Overall, this valuation is not crazy, but the company needs to demonstrate the ability to grow its top-line at a faster pace. I think the company could attempt to pursue a major acquisition like Abbott’s (ABT) nutrition business that has struggled, or it could work on smaller deals in its focus areas. Either way, there is a path to faster top-line growth, and it is up to management to figure out how to get there.
Although Schneider has an impressive track record at Fresenius, management skill does not always translate. Further, some of his success at Fresenius could be the result of factors outside of his own doing. This is exactly why Warren Buffett advocates betting on great businesses. Management skill is tough to measure, and one story of success does not always translate.
At its current price, I think Nestle can return 5-7% per annum. Though this is an adequate return, it is not enough upside for me to take a position. I believe this upside could be greater if we receive confirmation from management in the coming months that they have a deep strategic plan to drive the business going forward. However, such a plan has yet to surface, and therefore, I will continue to value the business conservatively.

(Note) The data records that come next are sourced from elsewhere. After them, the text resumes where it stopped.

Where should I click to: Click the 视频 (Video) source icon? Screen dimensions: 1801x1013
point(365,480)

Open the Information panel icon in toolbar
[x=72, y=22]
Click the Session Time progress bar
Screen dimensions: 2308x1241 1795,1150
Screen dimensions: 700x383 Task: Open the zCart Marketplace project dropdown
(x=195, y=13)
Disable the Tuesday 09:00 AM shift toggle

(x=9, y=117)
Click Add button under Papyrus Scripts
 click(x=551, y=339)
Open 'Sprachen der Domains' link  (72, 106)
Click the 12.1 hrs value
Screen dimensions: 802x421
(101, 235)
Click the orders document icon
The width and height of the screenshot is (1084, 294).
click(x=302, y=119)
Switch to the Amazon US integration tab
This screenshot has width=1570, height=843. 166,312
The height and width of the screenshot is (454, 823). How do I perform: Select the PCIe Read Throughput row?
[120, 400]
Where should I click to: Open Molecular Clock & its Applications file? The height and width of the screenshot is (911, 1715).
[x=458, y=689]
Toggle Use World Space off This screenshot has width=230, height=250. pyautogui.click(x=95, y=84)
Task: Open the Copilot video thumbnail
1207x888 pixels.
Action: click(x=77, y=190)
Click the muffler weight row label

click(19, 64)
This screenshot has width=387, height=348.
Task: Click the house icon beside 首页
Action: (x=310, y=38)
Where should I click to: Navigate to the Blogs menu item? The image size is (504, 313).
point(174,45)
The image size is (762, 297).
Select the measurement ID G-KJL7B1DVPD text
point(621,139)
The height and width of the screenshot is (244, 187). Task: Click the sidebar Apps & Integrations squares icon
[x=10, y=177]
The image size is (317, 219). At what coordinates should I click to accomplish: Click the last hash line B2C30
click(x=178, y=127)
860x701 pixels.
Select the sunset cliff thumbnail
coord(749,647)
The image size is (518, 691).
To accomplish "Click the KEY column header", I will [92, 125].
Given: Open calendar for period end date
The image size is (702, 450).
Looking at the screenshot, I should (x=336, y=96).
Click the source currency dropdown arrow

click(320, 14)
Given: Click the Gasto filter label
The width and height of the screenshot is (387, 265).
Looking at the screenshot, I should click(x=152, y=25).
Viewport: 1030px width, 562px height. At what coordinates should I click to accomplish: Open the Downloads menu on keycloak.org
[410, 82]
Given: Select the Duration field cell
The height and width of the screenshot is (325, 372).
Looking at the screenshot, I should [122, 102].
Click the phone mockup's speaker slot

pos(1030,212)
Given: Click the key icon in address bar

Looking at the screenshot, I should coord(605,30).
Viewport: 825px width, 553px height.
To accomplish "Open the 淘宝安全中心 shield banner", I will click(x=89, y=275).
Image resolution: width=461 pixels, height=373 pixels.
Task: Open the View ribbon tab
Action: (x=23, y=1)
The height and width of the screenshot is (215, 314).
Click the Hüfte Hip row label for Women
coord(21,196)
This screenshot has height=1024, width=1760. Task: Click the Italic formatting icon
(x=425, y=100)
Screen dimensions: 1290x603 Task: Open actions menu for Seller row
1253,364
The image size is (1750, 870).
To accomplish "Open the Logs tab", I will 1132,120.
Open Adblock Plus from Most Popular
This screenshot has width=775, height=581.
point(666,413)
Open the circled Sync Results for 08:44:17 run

Disclosure: I/we have no positions in any stocks mentioned, and no plans to initiate any positions within the next 72 hours.
I wrote this article myself, and it expresses my own opinions. I am not receiving compensation for it (other than from Seeking Alpha). I have no business relationship with any company whose stock is mentioned in this article.
Editor’s Note: This article discusses one or more securities that do not trade on a major U.S. exchange. Please be aware of the risks associated with these stocks.